Prostaglandin E2 (PGE2) is proposed to be released from astrocytic endfeet to dilate parenchymal arterioles through activation of prostanoid (EP4) receptors during neurovascular coupling. However, the direct effects of PGE2 on isolated parenchymal arterioles have not been tested. Particularly, PGE2 is the most versatile of the prostaglandins because of four different receptors subtypes linked to opposing pathways in smooth muscle cells. Here, we examined the effects of PGE2 on the diameter of isolated pressurized parenchymal arterioles from rat and mouse brain. Contrary to the prevailing assumption, we found that PGE2 (0.1, 1 and 5 μmol/L) constricted (11.7%, 18.6% and 34.3%, respectively) rather than dilated parenchymal arterioles.
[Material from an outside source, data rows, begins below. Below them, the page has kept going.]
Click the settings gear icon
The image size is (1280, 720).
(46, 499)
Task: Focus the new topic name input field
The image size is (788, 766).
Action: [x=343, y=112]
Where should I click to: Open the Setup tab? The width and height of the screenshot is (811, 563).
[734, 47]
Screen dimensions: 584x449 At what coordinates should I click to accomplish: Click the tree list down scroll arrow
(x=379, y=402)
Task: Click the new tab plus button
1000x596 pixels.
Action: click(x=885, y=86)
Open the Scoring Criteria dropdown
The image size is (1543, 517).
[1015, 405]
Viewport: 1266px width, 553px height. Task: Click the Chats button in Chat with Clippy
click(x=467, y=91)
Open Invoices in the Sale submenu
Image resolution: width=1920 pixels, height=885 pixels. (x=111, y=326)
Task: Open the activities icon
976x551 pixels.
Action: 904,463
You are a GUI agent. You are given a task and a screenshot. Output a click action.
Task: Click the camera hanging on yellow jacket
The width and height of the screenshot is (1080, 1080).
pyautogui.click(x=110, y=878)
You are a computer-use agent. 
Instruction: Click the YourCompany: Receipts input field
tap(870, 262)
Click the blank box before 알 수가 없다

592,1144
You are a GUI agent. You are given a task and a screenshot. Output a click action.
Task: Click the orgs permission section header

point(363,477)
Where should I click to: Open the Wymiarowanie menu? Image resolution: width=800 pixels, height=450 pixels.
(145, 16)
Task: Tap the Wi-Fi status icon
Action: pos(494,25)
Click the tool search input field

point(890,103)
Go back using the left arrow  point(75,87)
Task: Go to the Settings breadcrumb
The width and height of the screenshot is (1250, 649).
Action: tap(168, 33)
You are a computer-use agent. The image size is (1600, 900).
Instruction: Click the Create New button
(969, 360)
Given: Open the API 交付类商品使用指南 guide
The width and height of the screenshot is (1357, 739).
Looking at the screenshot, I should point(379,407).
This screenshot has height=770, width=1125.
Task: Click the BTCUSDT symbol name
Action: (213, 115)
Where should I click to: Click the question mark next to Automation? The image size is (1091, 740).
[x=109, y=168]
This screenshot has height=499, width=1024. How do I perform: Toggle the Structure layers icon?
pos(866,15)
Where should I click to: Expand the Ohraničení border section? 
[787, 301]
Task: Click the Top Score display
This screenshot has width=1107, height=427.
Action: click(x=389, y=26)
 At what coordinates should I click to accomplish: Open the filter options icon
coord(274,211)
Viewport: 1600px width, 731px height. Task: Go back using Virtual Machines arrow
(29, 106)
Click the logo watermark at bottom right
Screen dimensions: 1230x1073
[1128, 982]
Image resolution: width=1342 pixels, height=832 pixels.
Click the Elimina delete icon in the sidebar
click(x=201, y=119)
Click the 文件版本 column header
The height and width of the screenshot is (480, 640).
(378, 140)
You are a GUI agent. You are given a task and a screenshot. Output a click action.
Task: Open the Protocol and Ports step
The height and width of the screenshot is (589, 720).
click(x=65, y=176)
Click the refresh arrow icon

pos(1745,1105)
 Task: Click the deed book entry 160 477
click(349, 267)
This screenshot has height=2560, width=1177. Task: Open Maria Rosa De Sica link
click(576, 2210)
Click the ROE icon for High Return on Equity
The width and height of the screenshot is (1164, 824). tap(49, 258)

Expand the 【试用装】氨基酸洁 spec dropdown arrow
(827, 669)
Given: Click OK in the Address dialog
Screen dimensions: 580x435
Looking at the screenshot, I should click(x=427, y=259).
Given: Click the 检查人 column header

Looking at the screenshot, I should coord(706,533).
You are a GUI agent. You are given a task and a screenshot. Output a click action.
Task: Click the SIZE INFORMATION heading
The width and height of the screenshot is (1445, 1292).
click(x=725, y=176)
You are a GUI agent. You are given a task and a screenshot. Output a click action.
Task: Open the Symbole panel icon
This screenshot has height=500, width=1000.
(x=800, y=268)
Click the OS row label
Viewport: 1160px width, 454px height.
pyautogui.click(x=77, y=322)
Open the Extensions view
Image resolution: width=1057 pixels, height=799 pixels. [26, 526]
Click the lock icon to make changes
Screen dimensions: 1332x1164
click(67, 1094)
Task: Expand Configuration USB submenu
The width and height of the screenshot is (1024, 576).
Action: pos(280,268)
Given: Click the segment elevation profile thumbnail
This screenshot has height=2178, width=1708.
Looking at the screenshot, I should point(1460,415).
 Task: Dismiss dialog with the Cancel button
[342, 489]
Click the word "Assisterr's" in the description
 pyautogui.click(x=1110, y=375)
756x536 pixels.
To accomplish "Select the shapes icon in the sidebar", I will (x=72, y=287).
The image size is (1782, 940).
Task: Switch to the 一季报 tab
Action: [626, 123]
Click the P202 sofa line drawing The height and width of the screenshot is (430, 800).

Vasoconstriction to PGE2 was prevented by inhibitors of EP1 receptors. These results strongly argue against a direct role of PGE2 on arterioles during neurovascular coupling. Supported by AHA 09POST2290090 (FD), the NIH R37DK053832, PO1 HL095488, RO1HL44455, RO1HL58231, the Totman Trust for Medical Research and the Fondation Leducq for the Transatlantic Network of Excellence on the Pathogenesis of Small Vessel Disease of the Brain.